## JOB
Please give the items below again, substituting "team badge" for "club crest" and leaving everything else unchanged.

## ROWS

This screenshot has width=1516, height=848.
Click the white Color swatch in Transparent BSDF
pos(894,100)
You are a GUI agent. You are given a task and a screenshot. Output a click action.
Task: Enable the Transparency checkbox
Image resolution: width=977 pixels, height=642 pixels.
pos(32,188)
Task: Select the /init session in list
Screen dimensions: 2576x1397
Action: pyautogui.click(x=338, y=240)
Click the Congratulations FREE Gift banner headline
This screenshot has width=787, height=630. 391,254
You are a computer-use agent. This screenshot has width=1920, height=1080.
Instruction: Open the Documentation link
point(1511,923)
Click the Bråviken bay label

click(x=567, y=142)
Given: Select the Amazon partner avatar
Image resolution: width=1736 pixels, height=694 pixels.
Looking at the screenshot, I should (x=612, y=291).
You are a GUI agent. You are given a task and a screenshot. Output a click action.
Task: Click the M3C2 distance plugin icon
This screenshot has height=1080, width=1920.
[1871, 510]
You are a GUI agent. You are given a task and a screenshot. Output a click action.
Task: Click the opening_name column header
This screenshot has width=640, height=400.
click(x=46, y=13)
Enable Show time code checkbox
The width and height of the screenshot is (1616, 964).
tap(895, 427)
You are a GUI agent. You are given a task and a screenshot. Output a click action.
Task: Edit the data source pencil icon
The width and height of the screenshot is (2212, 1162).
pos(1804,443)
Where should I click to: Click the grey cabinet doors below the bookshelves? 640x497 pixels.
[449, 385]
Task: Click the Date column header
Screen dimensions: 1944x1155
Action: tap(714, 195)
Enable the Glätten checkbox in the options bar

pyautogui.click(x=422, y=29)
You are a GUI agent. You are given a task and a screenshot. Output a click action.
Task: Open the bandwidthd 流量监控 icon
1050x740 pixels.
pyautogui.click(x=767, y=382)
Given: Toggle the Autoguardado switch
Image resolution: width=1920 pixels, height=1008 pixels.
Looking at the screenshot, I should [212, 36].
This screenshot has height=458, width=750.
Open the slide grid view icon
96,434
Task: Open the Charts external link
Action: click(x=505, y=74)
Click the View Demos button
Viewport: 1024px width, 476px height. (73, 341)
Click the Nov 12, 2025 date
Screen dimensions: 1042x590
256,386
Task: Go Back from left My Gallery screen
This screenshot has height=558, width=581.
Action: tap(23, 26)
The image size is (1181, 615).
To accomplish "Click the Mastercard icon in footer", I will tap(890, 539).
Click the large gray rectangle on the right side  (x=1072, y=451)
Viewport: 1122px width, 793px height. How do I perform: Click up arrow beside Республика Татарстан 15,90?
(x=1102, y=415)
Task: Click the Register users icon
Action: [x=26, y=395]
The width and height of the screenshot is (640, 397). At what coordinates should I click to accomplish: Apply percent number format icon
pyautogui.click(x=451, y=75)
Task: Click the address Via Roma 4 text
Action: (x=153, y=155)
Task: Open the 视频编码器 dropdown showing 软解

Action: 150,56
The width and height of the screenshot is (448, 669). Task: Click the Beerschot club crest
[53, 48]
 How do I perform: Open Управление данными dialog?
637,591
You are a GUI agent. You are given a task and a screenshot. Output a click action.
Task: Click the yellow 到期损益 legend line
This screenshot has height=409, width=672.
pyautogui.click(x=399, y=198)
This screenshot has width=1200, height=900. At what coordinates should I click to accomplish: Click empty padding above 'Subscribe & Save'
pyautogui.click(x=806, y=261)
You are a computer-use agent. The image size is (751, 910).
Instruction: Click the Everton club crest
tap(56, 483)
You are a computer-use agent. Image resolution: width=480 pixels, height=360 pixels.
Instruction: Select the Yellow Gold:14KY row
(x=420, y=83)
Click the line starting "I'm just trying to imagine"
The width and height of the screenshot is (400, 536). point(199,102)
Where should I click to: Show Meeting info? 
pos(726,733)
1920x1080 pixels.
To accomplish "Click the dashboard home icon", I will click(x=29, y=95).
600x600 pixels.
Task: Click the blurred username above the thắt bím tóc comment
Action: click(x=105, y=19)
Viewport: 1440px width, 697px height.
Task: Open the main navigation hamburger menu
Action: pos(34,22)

## FINAL ANSWER
This screenshot has width=1516, height=848.
Click the white Color swatch in Transparent BSDF
pos(894,100)
You are a GUI agent. You are given a task and a screenshot. Output a click action.
Task: Enable the Transparency checkbox
Image resolution: width=977 pixels, height=642 pixels.
pos(32,188)
Task: Select the /init session in list
Screen dimensions: 2576x1397
Action: pyautogui.click(x=338, y=240)
Click the Congratulations FREE Gift banner headline
This screenshot has width=787, height=630. 391,254
You are a computer-use agent. This screenshot has width=1920, height=1080.
Instruction: Open the Documentation link
point(1511,923)
Click the Bråviken bay label

click(x=567, y=142)
Given: Select the Amazon partner avatar
Image resolution: width=1736 pixels, height=694 pixels.
Looking at the screenshot, I should (x=612, y=291).
You are a GUI agent. You are given a task and a screenshot. Output a click action.
Task: Click the M3C2 distance plugin icon
This screenshot has height=1080, width=1920.
[1871, 510]
You are a GUI agent. You are given a task and a screenshot. Output a click action.
Task: Click the opening_name column header
This screenshot has width=640, height=400.
click(x=46, y=13)
Enable Show time code checkbox
The width and height of the screenshot is (1616, 964).
tap(895, 427)
You are a GUI agent. You are given a task and a screenshot. Output a click action.
Task: Edit the data source pencil icon
The width and height of the screenshot is (2212, 1162).
pos(1804,443)
Where should I click to: Click the grey cabinet doors below the bookshelves? 640x497 pixels.
[449, 385]
Task: Click the Date column header
Screen dimensions: 1944x1155
Action: tap(714, 195)
Enable the Glätten checkbox in the options bar

pyautogui.click(x=422, y=29)
You are a GUI agent. You are given a task and a screenshot. Output a click action.
Task: Open the bandwidthd 流量监控 icon
1050x740 pixels.
pyautogui.click(x=767, y=382)
Given: Toggle the Autoguardado switch
Image resolution: width=1920 pixels, height=1008 pixels.
Looking at the screenshot, I should [212, 36].
This screenshot has height=458, width=750.
Open the slide grid view icon
96,434
Task: Open the Charts external link
Action: click(x=505, y=74)
Click the View Demos button
Viewport: 1024px width, 476px height. (73, 341)
Click the Nov 12, 2025 date
Screen dimensions: 1042x590
256,386
Task: Go Back from left My Gallery screen
This screenshot has height=558, width=581.
Action: tap(23, 26)
The image size is (1181, 615).
To accomplish "Click the Mastercard icon in footer", I will tap(890, 539).
Click the large gray rectangle on the right side  (x=1072, y=451)
Viewport: 1122px width, 793px height. How do I perform: Click up arrow beside Республика Татарстан 15,90?
(x=1102, y=415)
Task: Click the Register users icon
Action: [x=26, y=395]
The width and height of the screenshot is (640, 397). At what coordinates should I click to accomplish: Apply percent number format icon
pyautogui.click(x=451, y=75)
Task: Click the address Via Roma 4 text
Action: (x=153, y=155)
Task: Open the 视频编码器 dropdown showing 软解

Action: 150,56
The width and height of the screenshot is (448, 669). Task: Click the Beerschot team badge
[53, 48]
 How do I perform: Open Управление данными dialog?
637,591
You are a GUI agent. You are given a task and a screenshot. Output a click action.
Task: Click the yellow 到期损益 legend line
This screenshot has height=409, width=672.
pyautogui.click(x=399, y=198)
This screenshot has width=1200, height=900. At what coordinates should I click to accomplish: Click empty padding above 'Subscribe & Save'
pyautogui.click(x=806, y=261)
You are a computer-use agent. The image size is (751, 910).
Instruction: Click the Everton team badge
tap(56, 483)
You are a computer-use agent. Image resolution: width=480 pixels, height=360 pixels.
Instruction: Select the Yellow Gold:14KY row
(x=420, y=83)
Click the line starting "I'm just trying to imagine"
The width and height of the screenshot is (400, 536). point(199,102)
Where should I click to: Show Meeting info? 
pos(726,733)
1920x1080 pixels.
To accomplish "Click the dashboard home icon", I will click(x=29, y=95).
600x600 pixels.
Task: Click the blurred username above the thắt bím tóc comment
Action: click(x=105, y=19)
Viewport: 1440px width, 697px height.
Task: Open the main navigation hamburger menu
Action: pos(34,22)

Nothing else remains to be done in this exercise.